TEXTO PROPORCIONADO:
+ + +
No me interesa escribir novelas con moraleja: entrevista con el escritor Sergio Ramírez

Ene 15 • Conexiones, destacamos, principales • 6105 Views • No hay comentarios en No me interesa escribir novelas con moraleja: entrevista con el escritor Sergio Ramírez

 

En entrevista, el escritor nicaragüense habla de su novela Tongolele no sabía bailar, que toma como contexto las protestas surgidas en Managua en abril de 2018 y la brutal respuesta del gobierno para reprimirlas; el libro ha sido prohibido en Nicaragua y ha orillado a su autor a vivir en el exilio

 

POR VICENTE ALFONSO 
Considerado una de las voces esenciales en la literatura en lengua española, ganador de múltiples premios, Sergio Ramírez enfrenta en estos días un nuevo exilio a raíz de la publicación de su más reciente novela, Tongolele no sabía bailar (Alfaguara, 2021). Nacido en Masatepe en 1942, Ramírez forma parte de la generación de escritores latinoamericanos que surgió después del boom. Tras un largo exilio voluntario en Costa Rica y Alemania, abandonó por un tiempo su carrera literaria para incorporarse a la revolución sandinista que derrocó a la dictadura del último Somoza. Fue vicepresidente de su país desde 1985 hasta 1990. Es autor de más de una decena de novelas entre las que destacan ¿Te dio miedo la sangre? (1978), Castigo Divino (1988, Premio Dashiell Hammett) y Margarita, está linda la mar (1998, Premio Alfaguara). En 2017, su trabajo fue reconocido con el Premio Cervantes, máximo galardón a la literatura en lengua española. Aunque Tongolele no sabía bailar ha sido prohibido en Nicaragua y sobre su autor pesa una orden de aprehensión, se sabe que la novela circula de manera clandestina, pues toma como contexto las protestas surgidas en Managua en abril de 2018 y la brutal respuesta del gobierno para reprimirlas.
+ + +
FRAGMENTOS DE DATOS:
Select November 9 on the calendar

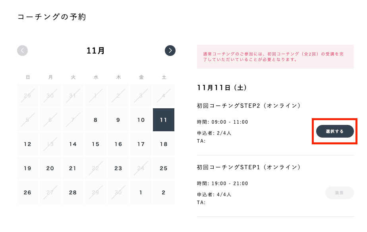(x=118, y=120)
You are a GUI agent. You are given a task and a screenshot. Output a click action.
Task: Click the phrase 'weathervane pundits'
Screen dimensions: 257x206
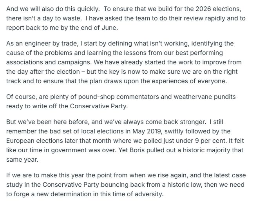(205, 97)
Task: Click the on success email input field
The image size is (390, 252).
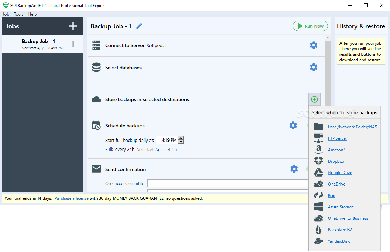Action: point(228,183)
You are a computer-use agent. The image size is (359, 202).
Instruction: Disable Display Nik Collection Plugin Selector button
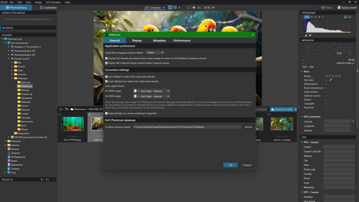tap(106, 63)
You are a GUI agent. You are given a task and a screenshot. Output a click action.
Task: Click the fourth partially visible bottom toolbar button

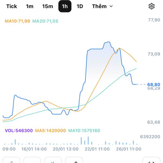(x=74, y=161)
+ + +
CONSIGNA: Resume en dos oraciones el texto sobre Sergio Ramírez.

RESPUESTA: Sergio Ramírez, escritor nicaragüense nacido en Masatepe en 1942, vicepresidente de su país entre 1985 y 1990 y ganador del Premio Cervantes en 2017, enfrenta un nuevo exilio a raíz de la publicación de su novela Tongolele no sabía bailar (Alfaguara, 2021). La novela toma como contexto las protestas de Managua de abril de 2018 y la brutal respuesta del gobierno para reprimirlas, y ha sido prohibida en Nicaragua, donde circula de manera clandestina mientras sobre su autor pesa una orden de aprehensión.